House price growth rates are growing across the country, but as is always the case certain regions are dramatically outperforming others. However, what is becoming apparent is that the UK’s regionalised property market is becoming more and more localised.
The clear run away region winner is East Anglia, which in the year to August 2016 has seen an impressive house price growth of 13.2 %. This is all the more remarkable given that house price growth within London (where one would assume it be naturally higher) has only experienced growth of 12.3%.
This in itself is interesting as it is traditionally the South East of England that is considered to be one of the UK’s hot spots in terms of house growth. While we could expect this region to have a house price growth rate lower than that of London, we would certainly expect it to compare favourably with East Anglia, if not markedly higher. Surprisingly though in the year to August 2016 this has not been the case and it has experienced a house price growth rate of only 11.9%. However we must put this in context, the Midlands for example has only experiencing a growth rate of 6.4%, and Scotland has experienced the lowest house price growth rate of the UK at only 3.4%.

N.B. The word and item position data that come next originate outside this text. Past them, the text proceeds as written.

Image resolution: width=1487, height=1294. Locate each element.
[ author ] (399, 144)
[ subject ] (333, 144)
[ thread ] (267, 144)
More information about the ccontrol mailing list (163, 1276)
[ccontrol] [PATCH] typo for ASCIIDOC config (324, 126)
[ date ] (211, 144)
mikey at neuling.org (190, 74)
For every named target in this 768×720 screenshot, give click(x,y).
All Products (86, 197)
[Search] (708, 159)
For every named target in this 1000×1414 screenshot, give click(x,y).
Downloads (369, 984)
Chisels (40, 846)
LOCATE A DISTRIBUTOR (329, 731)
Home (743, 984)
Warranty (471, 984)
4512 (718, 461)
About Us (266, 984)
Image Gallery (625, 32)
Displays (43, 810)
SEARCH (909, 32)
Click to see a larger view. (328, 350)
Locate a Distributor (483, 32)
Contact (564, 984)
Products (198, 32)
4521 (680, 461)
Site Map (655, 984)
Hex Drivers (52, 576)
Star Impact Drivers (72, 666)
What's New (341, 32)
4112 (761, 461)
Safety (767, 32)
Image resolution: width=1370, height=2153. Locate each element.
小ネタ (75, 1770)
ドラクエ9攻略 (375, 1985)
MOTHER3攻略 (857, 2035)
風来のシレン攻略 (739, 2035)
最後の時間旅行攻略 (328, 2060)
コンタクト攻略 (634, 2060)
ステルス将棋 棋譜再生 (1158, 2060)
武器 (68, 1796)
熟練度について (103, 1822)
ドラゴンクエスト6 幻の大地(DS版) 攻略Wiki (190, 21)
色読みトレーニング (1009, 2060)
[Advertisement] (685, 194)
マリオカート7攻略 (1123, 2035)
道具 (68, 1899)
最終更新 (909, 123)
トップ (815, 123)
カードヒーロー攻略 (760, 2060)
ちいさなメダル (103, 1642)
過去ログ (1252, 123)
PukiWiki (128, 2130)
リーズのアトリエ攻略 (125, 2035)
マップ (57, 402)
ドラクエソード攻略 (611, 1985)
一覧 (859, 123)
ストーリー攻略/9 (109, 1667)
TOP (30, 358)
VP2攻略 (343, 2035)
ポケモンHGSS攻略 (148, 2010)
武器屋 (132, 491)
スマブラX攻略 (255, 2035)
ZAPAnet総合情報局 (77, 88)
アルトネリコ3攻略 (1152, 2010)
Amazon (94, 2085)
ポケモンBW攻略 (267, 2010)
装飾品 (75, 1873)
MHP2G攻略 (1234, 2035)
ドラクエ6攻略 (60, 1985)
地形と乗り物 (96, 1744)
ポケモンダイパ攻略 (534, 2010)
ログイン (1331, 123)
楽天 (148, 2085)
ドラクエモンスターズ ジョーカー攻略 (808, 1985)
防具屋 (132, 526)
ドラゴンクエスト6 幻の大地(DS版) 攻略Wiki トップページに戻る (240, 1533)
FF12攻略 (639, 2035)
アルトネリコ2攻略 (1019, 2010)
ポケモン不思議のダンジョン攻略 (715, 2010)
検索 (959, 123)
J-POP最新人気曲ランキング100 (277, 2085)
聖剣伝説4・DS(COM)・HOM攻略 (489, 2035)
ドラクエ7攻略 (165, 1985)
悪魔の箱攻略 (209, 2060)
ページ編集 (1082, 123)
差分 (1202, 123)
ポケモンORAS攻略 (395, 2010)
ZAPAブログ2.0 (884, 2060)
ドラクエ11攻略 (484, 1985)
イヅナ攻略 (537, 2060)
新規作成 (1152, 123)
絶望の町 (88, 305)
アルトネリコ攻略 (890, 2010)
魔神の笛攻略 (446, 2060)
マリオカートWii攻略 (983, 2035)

So in broad terms, London and the entire South-East has performed stronger than the rest of the country as is expected, but it is the localised differences that are interesting to see. As always, we must ask why the UK’s regionalised market is becoming localised, and why house price growth rates are varying so dramatically across regions.
Let’s look at East Anglia first. It’s fair to say that there are some obvious reasons as to why this region is experiencing such exceptional growth when compared to other regions of the U.K. The most obvious being it’s proximity to London. In terms of accessibility and given its transport links and the length of journey times it compares very favourably to other regions.
One could also postulate that as the house prices of London go ever upwards and have become increasingly unaffordable to many, priced out people have started looking elsewhere and further afield than they traditionally might have. There’s a strong argument to say that London is paying the price for its early success. With an average house price of £645,833 pounds, more than double the national average, more and more buyers have to look outside of the capital for homes. If this is the case then it creates ripple effect which in turn increasingly means that regions are now outperforming the city.
What is most interesting though is where they are looking. For a long time the South East has benefited from its proximity to London, but as a result perhaps it too is becoming oversaturated. East Anglia has always been seen as somewhat of a lesser cousin, but this could be the very thing that is now playing in its favour. It’s traditionally slow growth compared to the South East is now its boon. For buyers it offers a market less saturated with more potential to take advantage of.
If this theory as to why the UK’s regionalised market becoming localised rings true, then in the year ahead, we can expect the market to become increasingly more localised, with the key regions of the South-East and East Anglia being the main beneficiaries. Only time and the numbers will tell.